In desperate times when the government no longer represents the people, people turn to vigilantism to solve ongoing problems, as we saw with the killing of the CEO.
It’s going to get a lot worse, there WILL be more killings.
This is getting off topic from the original post, but I did hear an interview on NPR of a few ways to lift the 2 party system. The only one that I can remember now is that each state would need to pass a law to allow the state to split theIR electoral votes. IIRC, Maine and Oklahoma(?) do this. The result is that if a state has 5 electoral votes, they would split the electoral votes amongst the candidates. If I remember the example right, Maine sent 2 votes for Trump, 2 for Harris and 1for someone else.
Initially, this would weaken the state’s country-wide impact, but as more states vote in such a system, it would allow independent candidates to secure a foothold. I imagine that if all states did this, the net effect would be to have the 2 parties that we currently have soften their stance on things in order to secure votes that would normally have been lost to the independent.
In the USA, single payer. But that will never happen under fucking Trump
Ummmmm, we have a perfect example in the news right now
As a Canadian… try and snag us some good doctors as the American healthcare system collapses.

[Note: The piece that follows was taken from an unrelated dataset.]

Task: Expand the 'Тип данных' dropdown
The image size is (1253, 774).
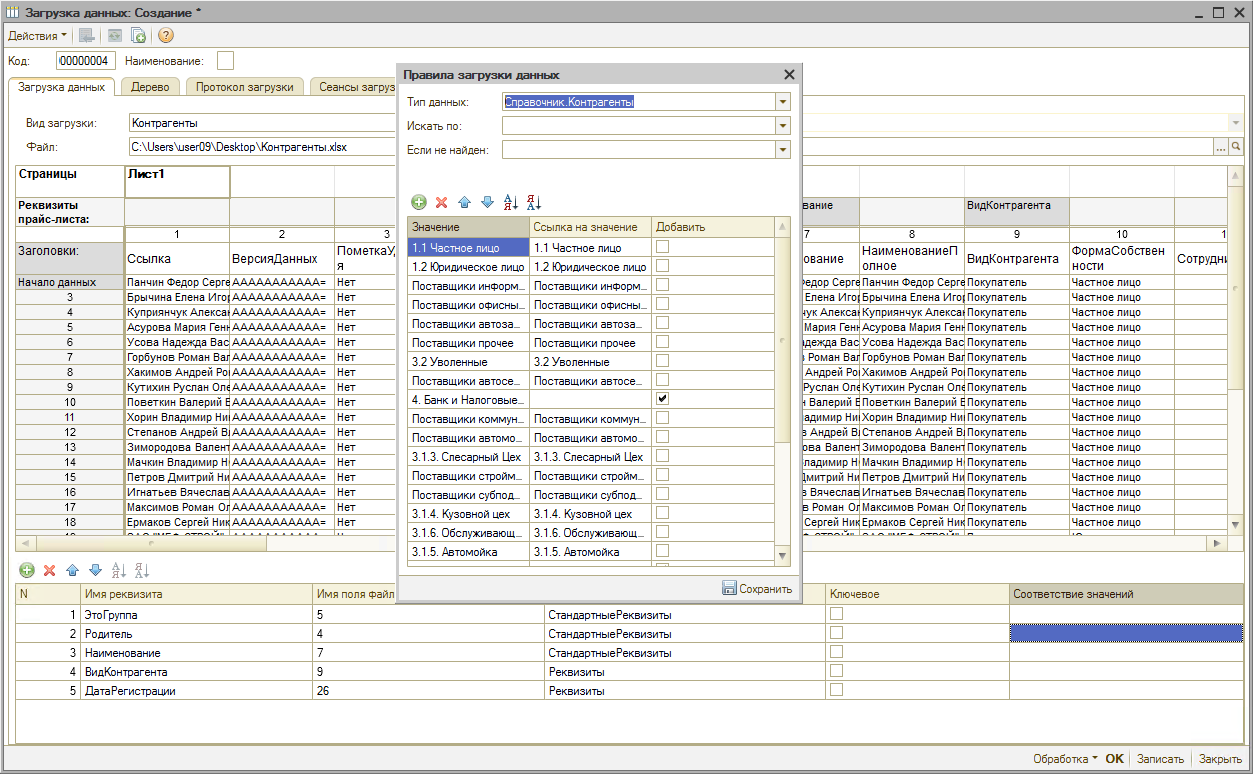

Maybe we can get the Canadian ones back.
The healthcare costs in America will ensure there’s no transfer of wealth between generations.
M4A
- Civil War
- Revolution
- Societal Collapse
- Tribal, post-apocalypse
- Misinterpreted Bible leads to a few genocides
- Someone rediscovers the light bulb Pick back up around Edison on our timeline…
You’re looking at around 2350 or so, so… good healthcare sweet spot is likely to be around 2420, supposing you ended up somewhere in the future that isn’t irradiated, or is irradiated in such a way that it regrows limbs, which could be good and bad.
If you’re talking about working with what we’ve got, well… save some .PDFs in the war truck just in case you have to play field medic.